JOB 1:
Answer these from the Latvenergo announcement:
(a) What revenue did Latvenergo Group secure in 2017?
(b) By what percentage did the Group's EBITDA increase?
(c) Who is the Chairman of the Management Board of Latvenergo AS?
JOB 2: Reproduce the part of the Latvenergo announcement between "Today, the audited" and "2017 is published.", inclusive.
***** SOURCE
REPEATED 18.04.2018: Latvenergo Group publishes the audited results for 2017 and the Sustainability Report

Today, the audited financial results of Latvenergo Group for 2017 are published; the Management Board of Latvenergo AS has approved them on 17 April 2017. In 2017, the power generation at Latvenergo Group has been among historically highest levels, and this has secured the revenues in the amount of EUR 925.6 mill. The Group's EBITDA has increased by 38% and amounted to EUR 541.7 mill., thus year 2017 has been particularly successful. Last year Latvenergo Group successfully commenced trade of natural gas in Latvia and Estonia and was recognised as the most valuable Baltic power utility. Along with the Latvenergo Group consolidated and Latvenergo AS Annual Report 2017, the Sustainability Report which has been prepared in accordance with the GRI Standards Guidelines, and the Corporate Governance Report of Latvenergo AS for 2017 is published.


Riga, 2018-04-18 15:05 CEST (GLOBE NEWSWIRE) -- Āris Žīgurs, the Chairman of the Management Board of Latvenergo AS, emphasises the following in describing year 2017: "Change and modernisation have been the key words of the first year of the Latvenergo Group Strategy (2017-2020). It has been full of events and new challenges that will play an important role in the further development of the energy industry. The technological leap of our time and the requirements of proactive users also bring new opportunities, and we are prepared to use them.
**********
***** ROWS
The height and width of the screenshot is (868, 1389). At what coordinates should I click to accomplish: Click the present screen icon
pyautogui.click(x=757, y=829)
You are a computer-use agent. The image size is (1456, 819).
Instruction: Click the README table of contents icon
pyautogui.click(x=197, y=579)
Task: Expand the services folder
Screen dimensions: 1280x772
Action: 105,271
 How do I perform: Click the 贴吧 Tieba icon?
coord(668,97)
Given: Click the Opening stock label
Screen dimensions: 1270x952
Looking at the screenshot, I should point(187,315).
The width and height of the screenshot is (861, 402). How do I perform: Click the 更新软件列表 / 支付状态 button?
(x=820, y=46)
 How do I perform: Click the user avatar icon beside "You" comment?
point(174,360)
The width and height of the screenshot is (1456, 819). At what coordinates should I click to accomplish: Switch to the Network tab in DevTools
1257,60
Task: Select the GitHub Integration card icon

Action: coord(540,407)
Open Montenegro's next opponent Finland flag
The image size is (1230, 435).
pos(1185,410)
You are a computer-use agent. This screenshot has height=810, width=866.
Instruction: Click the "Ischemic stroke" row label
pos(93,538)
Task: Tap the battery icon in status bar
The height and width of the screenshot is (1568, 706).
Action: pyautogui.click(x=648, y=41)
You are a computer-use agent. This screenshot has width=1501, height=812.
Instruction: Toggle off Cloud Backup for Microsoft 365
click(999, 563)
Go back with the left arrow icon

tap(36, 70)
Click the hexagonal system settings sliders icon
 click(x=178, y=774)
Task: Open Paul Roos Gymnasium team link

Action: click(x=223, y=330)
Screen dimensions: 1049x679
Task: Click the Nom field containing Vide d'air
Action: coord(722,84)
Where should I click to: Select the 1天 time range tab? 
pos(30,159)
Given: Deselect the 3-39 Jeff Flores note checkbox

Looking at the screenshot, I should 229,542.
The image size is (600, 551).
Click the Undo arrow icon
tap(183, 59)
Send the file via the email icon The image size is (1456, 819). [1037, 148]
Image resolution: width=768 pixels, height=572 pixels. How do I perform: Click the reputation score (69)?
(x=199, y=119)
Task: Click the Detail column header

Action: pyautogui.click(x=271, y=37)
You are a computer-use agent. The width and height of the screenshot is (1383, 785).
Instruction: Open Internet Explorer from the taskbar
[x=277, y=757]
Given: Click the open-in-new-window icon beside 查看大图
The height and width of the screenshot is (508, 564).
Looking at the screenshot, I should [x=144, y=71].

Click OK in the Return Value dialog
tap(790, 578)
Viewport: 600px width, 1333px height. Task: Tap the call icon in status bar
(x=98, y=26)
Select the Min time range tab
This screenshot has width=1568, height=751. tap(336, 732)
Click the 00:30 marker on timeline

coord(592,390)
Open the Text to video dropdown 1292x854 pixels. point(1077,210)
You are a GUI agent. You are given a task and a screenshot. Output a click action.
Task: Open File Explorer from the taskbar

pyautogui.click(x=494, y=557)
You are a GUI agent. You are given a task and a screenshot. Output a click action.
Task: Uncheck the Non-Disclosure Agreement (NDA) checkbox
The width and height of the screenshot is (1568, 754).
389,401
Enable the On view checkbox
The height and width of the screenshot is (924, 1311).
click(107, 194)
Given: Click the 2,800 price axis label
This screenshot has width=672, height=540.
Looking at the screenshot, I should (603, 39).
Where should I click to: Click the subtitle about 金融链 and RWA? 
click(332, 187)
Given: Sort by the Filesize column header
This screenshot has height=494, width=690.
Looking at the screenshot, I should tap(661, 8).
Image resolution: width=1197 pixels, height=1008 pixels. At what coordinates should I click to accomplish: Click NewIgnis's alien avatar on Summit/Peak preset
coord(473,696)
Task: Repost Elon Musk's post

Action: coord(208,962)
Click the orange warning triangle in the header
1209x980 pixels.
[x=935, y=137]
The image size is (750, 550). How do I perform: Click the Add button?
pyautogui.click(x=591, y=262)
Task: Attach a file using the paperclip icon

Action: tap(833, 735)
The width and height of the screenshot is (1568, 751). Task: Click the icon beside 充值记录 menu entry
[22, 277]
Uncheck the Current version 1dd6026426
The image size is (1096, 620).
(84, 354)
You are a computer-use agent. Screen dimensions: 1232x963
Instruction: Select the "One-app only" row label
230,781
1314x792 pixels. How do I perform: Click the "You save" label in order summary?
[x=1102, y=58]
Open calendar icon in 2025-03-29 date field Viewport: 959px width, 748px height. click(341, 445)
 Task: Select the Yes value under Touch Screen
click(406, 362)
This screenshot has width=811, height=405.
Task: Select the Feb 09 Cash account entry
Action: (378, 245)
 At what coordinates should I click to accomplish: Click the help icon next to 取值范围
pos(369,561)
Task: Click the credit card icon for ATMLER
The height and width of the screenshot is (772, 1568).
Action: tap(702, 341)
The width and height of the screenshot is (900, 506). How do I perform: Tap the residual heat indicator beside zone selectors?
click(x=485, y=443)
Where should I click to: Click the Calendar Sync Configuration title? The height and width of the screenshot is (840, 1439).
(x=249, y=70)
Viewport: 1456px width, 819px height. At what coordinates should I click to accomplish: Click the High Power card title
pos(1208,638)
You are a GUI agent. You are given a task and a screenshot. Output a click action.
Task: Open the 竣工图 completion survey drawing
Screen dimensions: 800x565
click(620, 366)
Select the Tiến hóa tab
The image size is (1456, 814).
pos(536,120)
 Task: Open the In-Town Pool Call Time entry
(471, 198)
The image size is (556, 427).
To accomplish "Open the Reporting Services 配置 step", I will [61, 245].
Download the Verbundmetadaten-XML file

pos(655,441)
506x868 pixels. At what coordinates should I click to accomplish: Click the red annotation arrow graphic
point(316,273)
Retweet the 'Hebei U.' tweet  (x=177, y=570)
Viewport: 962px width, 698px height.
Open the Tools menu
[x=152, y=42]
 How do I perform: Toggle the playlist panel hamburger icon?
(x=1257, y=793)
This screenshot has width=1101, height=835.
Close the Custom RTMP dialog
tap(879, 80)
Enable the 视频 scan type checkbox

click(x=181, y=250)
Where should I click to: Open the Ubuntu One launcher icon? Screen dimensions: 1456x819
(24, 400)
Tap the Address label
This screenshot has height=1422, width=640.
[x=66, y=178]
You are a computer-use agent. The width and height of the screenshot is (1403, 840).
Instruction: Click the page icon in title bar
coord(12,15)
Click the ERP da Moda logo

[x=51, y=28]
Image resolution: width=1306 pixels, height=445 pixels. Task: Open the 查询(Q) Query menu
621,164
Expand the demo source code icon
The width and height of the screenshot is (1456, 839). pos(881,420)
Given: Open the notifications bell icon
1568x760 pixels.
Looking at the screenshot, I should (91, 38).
**********
COMPLETE RESPONSE 1:
(a) EUR 925.6 mill.
(b) 38%
(c) Āris Žīgurs

COMPLETE RESPONSE 2:
Today, the audited financial results of Latvenergo Group for 2017 are published; the Management Board of Latvenergo AS has approved them on 17 April 2017. In 2017, the power generation at Latvenergo Group has been among historically highest levels, and this has secured the revenues in the amount of EUR 925.6 mill. The Group's EBITDA has increased by 38% and amounted to EUR 541.7 mill., thus year 2017 has been particularly successful. Last year Latvenergo Group successfully commenced trade of natural gas in Latvia and Estonia and was recognised as the most valuable Baltic power utility. Along with the Latvenergo Group consolidated and Latvenergo AS Annual Report 2017, the Sustainability Report which has been prepared in accordance with the GRI Standards Guidelines, and the Corporate Governance Report of Latvenergo AS for 2017 is published.